◆ Extracted records:
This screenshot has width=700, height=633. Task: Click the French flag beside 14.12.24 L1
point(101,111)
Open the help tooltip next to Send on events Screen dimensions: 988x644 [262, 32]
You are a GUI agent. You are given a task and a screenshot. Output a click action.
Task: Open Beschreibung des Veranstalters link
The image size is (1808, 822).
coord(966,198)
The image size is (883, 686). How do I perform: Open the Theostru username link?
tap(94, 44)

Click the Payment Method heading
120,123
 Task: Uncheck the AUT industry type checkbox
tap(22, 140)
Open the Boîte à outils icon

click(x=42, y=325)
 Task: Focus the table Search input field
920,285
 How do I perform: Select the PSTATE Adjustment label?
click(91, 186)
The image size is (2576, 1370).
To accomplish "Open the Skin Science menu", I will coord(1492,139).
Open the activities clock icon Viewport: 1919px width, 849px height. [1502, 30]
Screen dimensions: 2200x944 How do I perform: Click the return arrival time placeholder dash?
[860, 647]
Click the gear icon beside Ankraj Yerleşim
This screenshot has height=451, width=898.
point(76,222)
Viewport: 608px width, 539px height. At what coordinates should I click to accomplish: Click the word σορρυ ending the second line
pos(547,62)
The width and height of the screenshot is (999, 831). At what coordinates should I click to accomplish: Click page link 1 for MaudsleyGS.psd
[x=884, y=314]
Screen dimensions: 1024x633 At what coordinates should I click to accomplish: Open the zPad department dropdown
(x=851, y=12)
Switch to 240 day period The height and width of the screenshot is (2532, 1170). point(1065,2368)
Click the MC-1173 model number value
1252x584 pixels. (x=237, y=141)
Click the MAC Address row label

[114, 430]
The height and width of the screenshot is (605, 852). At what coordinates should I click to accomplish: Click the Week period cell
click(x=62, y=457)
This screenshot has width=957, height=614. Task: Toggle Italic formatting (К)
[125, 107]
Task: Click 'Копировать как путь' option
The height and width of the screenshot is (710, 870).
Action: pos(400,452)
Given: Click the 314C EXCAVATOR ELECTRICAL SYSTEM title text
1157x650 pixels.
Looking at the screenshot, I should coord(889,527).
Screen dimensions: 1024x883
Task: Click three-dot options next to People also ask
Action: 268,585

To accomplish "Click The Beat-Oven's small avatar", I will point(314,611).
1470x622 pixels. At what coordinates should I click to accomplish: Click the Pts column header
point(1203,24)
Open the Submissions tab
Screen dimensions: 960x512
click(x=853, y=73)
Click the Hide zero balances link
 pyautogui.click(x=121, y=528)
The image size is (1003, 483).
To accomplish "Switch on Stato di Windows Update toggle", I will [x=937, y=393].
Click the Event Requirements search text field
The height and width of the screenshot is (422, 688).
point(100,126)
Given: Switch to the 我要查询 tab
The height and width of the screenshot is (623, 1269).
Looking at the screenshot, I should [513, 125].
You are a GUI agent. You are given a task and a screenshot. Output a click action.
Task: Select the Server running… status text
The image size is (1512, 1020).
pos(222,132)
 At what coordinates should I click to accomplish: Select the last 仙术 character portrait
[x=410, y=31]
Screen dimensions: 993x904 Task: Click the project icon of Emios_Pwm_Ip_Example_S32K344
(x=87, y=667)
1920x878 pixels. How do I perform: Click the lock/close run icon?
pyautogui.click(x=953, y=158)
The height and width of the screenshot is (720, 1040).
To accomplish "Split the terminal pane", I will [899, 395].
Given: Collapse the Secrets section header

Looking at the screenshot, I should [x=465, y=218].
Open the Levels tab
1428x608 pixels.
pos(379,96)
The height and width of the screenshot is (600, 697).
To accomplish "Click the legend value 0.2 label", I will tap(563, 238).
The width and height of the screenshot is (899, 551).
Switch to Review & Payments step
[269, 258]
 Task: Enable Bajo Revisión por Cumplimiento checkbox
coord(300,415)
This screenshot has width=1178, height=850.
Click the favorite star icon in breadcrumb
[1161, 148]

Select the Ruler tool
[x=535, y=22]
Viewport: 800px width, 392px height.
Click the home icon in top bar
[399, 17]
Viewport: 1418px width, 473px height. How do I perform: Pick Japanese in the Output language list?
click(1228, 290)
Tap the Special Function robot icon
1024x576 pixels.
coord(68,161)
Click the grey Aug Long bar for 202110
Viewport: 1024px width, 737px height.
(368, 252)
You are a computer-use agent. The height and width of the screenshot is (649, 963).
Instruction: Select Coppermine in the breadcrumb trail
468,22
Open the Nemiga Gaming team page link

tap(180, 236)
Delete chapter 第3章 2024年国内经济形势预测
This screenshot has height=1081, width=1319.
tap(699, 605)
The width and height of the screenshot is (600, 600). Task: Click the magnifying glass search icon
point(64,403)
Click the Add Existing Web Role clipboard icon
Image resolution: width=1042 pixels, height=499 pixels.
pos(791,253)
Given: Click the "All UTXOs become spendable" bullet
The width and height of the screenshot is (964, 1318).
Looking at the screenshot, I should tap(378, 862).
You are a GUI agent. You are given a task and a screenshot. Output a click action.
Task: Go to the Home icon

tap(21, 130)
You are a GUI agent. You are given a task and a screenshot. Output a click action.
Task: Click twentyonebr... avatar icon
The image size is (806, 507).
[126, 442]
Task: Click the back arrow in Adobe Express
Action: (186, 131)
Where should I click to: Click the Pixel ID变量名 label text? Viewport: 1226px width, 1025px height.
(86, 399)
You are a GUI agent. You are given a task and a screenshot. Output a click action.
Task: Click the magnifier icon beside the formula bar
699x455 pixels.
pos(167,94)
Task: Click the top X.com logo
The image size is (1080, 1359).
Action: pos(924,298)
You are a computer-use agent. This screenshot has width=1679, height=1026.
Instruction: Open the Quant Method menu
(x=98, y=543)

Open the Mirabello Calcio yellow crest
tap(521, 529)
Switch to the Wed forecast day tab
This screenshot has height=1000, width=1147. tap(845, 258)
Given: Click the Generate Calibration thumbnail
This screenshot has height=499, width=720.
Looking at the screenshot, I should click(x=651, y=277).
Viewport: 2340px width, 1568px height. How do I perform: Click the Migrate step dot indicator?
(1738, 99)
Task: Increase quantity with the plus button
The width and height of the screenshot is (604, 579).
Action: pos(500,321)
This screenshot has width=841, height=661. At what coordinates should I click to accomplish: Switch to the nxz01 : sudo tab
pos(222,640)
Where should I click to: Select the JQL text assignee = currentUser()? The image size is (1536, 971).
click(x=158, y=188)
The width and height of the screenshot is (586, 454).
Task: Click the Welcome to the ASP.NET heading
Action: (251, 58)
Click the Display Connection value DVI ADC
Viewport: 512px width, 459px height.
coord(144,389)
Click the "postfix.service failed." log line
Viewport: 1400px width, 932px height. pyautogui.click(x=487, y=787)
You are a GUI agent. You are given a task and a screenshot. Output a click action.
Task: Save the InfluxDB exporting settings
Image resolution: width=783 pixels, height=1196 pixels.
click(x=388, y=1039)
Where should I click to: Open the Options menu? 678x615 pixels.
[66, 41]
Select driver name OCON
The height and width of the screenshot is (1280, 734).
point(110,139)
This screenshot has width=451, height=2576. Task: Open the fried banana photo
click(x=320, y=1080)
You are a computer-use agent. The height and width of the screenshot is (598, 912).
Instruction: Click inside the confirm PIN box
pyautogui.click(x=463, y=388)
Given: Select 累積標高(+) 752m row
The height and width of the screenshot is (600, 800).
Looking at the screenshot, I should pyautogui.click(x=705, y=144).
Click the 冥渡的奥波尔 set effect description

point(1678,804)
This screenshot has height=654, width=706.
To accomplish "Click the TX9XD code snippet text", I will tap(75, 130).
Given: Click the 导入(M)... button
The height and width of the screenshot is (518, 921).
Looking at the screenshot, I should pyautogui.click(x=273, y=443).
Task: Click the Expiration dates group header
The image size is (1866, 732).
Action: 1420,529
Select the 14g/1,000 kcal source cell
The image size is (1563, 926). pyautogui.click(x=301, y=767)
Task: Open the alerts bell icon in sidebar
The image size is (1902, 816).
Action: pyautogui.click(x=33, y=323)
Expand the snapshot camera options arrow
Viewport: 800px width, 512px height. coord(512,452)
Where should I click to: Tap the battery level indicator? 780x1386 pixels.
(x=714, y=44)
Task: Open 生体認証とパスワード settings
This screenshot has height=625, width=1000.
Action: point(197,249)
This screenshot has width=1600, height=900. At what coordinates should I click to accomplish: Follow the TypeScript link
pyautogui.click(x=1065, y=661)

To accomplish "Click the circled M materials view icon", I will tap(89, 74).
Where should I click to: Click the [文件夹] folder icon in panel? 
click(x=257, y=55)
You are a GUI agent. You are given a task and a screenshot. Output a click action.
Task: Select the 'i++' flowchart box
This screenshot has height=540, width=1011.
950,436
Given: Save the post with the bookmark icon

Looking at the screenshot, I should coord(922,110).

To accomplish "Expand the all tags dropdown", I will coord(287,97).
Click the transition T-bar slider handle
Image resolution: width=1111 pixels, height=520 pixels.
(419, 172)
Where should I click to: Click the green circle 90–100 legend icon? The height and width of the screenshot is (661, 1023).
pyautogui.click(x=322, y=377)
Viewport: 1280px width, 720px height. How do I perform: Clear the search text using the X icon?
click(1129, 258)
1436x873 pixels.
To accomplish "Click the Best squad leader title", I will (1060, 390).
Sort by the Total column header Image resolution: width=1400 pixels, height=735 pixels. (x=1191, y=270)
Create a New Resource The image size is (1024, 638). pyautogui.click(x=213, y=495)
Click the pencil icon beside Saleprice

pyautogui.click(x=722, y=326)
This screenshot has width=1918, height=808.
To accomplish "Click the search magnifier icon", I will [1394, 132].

◆ What you need to do:
The required output is each line of the entries that contains the word "avatar".

◆ Answer for the task:
To accomplish "Click The Beat-Oven's small avatar", I will point(314,611).
Task: Click twentyonebr... avatar icon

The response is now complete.